|
Sayın Meslektaşım,
Takip etmek istemediğiniz davalı hakkındaki davanızı atiye terketseniz....
Birebir uymasa da sorunuzla ilgili bir de içtihat ekliyorum.
T.C.
YARGITAY
11. Hukuk Dairesi
Esas: 2004/1947
Karar: 2004/11284
Tarih: 22.11.2004
ÖZET: Dava, kasko sigorta sözleşmesinden kaynaklanan rücuen tazminat istemine ait olup, davacı son celse davalılardan sigorta şirketi yönünden davadan vazgeçtiğini beyan etmiştir. Davacı bu durumda, davalı sigorta şirketinin durumunu iyileştirirken sair müteselsil borçluların iç ve dış ilişkideki durumlarını ağırlaştırmıştır. Bu sebeple eyleminin sorumluluğuna katlanması gereken davacı sigorta şirketi olup, feragatten sair davalıların yararlanması gerekmektedir. Mahkemece, davalıların sorumlu olduğu miktarın, sigorta şirketinin kaza gününde geçerli poliçe limitini aşan kısmı olduğu gözetilmeden yazılı biçimde karar verilmesi isabetli bulunmamıştır.
(6762 sayılı TTK. m. 1301) (818 sayılı BK. m. 51, 145, 147) (1086 sayılı HUMK. m. 91, 93, 94, 95)
KARAR METNİ:
Taraflar arasında görülen davada Karapınar Asliye Hukuk Mahkemesi´nce verilen 10.09.2003 gün ve 2002/42-2003/148 s. kararın Yargıtay´ca tetkiki Yemen ve Abdulnasır G vekili tarafından istenmiş ve temyiz dilekçesinin süresi içerisinde verildiği anlaşılmış olmakla, dava dosyası için Tetkik Hakimi Deniz Biltekin tarafından düzenlenen rapor dinlendikten ve yine dosya içindeki dilekçe layihalar, duruşma tutanakları ve bütün belgeler okunup, incelendikten sonra işin gereği görüşülüp, düşünüldü:
Davacının, TTK.nun 1301 nci maddesi hükmüne dayalı olarak davalılar aleyhine açtığı rücu davası sonucunda mahkemece davanın Yemen ve Abdulnasır G yönünden kabulüne, Metin G yönünden ispatlanamaması ve A Sigorta A.Ş. yönünden feragat sebebiyle reddine dair kararı, davalılar Abdulnasır G ve Yemen G temyiz etmiştir.

=== Yazılı alıştırma 1 ===
Satırlarda "Image resolution: width=1366" ifadesinin geçtiği satırdan son satıra kadar uzanan kısmı, her iki ucu da dahil ederek olduğu gibi alıntılayın.
Yukarıdaki metin ile satırlar birbirinden farklı kaynaklardan alınmıştır.

=== Verilen bilgiler ===
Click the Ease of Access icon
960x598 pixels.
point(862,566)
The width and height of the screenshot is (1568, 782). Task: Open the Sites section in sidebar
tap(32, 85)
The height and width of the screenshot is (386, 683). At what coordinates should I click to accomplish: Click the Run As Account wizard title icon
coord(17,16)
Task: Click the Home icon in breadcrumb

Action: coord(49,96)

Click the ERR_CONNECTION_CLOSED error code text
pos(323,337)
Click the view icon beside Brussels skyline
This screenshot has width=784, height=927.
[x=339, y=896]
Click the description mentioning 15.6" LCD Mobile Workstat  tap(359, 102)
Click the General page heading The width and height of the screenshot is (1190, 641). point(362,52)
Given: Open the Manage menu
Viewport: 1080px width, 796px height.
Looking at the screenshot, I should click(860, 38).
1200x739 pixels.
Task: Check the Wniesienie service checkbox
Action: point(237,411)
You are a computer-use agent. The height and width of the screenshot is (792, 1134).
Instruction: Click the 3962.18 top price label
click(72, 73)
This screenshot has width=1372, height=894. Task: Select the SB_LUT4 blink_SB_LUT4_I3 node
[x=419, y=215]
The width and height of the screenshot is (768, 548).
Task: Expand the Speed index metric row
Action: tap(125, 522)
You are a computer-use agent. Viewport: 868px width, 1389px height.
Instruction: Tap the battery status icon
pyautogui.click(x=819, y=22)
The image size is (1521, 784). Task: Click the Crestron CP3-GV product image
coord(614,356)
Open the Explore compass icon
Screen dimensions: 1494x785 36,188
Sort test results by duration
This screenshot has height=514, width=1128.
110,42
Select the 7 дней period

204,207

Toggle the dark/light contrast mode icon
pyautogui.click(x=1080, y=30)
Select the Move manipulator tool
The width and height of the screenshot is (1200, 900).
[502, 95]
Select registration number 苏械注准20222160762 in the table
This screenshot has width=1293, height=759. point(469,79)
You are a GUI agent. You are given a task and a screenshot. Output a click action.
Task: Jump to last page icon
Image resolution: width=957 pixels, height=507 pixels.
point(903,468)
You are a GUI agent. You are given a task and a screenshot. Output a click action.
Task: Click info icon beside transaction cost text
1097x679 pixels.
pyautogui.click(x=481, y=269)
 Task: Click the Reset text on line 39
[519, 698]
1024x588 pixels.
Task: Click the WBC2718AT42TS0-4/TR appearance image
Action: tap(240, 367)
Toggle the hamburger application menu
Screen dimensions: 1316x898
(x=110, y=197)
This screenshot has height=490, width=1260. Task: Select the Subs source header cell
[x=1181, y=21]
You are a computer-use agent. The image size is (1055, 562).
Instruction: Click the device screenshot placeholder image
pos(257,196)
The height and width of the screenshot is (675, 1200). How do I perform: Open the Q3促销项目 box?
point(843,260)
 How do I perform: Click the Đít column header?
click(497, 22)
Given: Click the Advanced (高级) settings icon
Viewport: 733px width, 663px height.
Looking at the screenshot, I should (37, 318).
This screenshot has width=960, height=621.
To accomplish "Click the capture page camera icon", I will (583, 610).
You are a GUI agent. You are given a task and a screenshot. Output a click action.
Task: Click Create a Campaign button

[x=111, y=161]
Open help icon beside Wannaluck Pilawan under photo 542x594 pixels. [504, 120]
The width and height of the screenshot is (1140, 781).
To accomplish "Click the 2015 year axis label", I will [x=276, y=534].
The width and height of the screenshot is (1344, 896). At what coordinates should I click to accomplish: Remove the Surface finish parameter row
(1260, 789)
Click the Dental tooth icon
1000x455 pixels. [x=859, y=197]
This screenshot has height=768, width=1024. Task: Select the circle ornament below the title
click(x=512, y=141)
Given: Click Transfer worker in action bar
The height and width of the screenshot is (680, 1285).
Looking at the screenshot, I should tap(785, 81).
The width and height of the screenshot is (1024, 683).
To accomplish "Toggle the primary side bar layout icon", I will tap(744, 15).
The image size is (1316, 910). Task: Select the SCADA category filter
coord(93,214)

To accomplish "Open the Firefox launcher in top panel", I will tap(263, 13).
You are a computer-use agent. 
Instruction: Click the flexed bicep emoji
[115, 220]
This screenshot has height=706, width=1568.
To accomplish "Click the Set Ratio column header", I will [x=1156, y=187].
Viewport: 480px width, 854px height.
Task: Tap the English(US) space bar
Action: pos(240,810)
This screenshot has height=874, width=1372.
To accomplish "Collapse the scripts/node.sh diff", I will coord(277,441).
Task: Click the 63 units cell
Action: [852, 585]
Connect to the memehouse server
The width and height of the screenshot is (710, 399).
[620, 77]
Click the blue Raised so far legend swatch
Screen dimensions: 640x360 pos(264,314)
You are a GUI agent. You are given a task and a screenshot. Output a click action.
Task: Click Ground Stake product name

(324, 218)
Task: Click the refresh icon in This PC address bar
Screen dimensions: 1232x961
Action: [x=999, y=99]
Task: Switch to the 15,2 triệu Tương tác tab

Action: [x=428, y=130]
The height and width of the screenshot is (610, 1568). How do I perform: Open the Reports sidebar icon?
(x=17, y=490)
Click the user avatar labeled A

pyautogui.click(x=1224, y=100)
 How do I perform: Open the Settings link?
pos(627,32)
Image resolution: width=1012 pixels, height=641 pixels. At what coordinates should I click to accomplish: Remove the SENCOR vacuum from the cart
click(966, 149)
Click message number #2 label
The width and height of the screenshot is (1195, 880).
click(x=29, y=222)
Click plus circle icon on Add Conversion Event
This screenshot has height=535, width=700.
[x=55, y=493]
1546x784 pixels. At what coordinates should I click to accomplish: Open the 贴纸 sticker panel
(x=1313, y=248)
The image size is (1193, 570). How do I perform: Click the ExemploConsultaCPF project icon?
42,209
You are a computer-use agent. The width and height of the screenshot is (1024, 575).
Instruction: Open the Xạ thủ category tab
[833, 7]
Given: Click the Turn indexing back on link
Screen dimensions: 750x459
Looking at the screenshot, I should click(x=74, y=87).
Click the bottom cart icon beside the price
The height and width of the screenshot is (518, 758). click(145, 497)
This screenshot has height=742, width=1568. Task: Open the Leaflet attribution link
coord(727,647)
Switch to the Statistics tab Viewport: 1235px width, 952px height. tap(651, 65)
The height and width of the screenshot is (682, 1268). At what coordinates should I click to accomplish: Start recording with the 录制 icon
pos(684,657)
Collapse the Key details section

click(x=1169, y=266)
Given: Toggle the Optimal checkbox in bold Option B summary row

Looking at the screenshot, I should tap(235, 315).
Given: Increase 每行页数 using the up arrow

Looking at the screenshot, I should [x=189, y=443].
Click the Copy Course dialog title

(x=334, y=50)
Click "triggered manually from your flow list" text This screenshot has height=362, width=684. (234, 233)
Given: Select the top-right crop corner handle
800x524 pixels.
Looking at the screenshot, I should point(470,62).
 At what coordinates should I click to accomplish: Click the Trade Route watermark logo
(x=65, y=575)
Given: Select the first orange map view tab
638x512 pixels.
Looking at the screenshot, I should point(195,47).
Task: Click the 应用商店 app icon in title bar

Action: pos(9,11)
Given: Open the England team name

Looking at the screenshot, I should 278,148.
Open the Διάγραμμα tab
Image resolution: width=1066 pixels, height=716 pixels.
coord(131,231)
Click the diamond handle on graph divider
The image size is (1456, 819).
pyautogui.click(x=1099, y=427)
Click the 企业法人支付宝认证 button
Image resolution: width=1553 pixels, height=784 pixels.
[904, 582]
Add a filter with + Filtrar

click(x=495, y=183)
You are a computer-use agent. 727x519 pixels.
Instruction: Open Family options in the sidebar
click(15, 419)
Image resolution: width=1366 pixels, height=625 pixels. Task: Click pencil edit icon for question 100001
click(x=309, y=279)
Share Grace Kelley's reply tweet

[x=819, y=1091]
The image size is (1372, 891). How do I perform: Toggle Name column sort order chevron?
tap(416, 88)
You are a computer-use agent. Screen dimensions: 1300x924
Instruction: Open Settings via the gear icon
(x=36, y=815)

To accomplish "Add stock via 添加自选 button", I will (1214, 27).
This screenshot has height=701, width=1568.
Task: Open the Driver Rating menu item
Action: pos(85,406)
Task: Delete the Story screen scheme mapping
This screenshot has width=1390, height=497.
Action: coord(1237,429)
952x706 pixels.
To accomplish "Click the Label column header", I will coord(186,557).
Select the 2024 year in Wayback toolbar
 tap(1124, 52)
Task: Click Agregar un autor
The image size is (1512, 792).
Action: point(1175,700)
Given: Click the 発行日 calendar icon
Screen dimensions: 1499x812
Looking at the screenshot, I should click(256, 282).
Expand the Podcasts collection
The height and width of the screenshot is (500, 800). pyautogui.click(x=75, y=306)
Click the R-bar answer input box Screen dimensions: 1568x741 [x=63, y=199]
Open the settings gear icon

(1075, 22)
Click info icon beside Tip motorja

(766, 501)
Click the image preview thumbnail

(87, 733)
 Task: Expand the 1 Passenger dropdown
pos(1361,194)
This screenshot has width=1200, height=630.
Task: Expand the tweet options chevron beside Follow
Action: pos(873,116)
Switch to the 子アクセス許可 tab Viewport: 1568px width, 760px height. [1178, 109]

=== Yazılı alıştırma 2 ===
Metinde yer alan kararı Yargıtay'ın hangi dairesi vermiştir?

=== Yazılı cevap 1 ===
Image resolution: width=1366 pixels, height=625 pixels. Task: Click pencil edit icon for question 100001
click(x=309, y=279)
Share Grace Kelley's reply tweet

[x=819, y=1091]
The image size is (1372, 891). How do I perform: Toggle Name column sort order chevron?
tap(416, 88)
You are a computer-use agent. Screen dimensions: 1300x924
Instruction: Open Settings via the gear icon
(x=36, y=815)

To accomplish "Add stock via 添加自选 button", I will (1214, 27).
This screenshot has height=701, width=1568.
Task: Open the Driver Rating menu item
Action: pos(85,406)
Task: Delete the Story screen scheme mapping
This screenshot has width=1390, height=497.
Action: coord(1237,429)
952x706 pixels.
To accomplish "Click the Label column header", I will coord(186,557).
Select the 2024 year in Wayback toolbar
 tap(1124, 52)
Task: Click Agregar un autor
The image size is (1512, 792).
Action: point(1175,700)
Given: Click the 発行日 calendar icon
Screen dimensions: 1499x812
Looking at the screenshot, I should click(256, 282).
Expand the Podcasts collection
The height and width of the screenshot is (500, 800). pyautogui.click(x=75, y=306)
Click the R-bar answer input box Screen dimensions: 1568x741 [x=63, y=199]
Open the settings gear icon

(1075, 22)
Click info icon beside Tip motorja

(766, 501)
Click the image preview thumbnail

(87, 733)
 Task: Expand the 1 Passenger dropdown
pos(1361,194)
This screenshot has width=1200, height=630.
Task: Expand the tweet options chevron beside Follow
Action: pos(873,116)
Switch to the 子アクセス許可 tab Viewport: 1568px width, 760px height. [1178, 109]

=== Yazılı cevap 2 ===
Kararı Yargıtay 11. Hukuk Dairesi vermiştir.